>>>>>

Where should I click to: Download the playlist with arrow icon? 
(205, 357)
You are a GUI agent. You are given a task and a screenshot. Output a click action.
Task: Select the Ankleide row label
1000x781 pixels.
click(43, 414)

<<<<<

**GOAL OF THE EXERCISE:** Exactly as shown above, return all of the entries.

**FINISHED TASK:**
Where should I click to: Download the playlist with arrow icon? 
(205, 357)
You are a GUI agent. You are given a task and a screenshot. Output a click action.
Task: Select the Ankleide row label
1000x781 pixels.
click(43, 414)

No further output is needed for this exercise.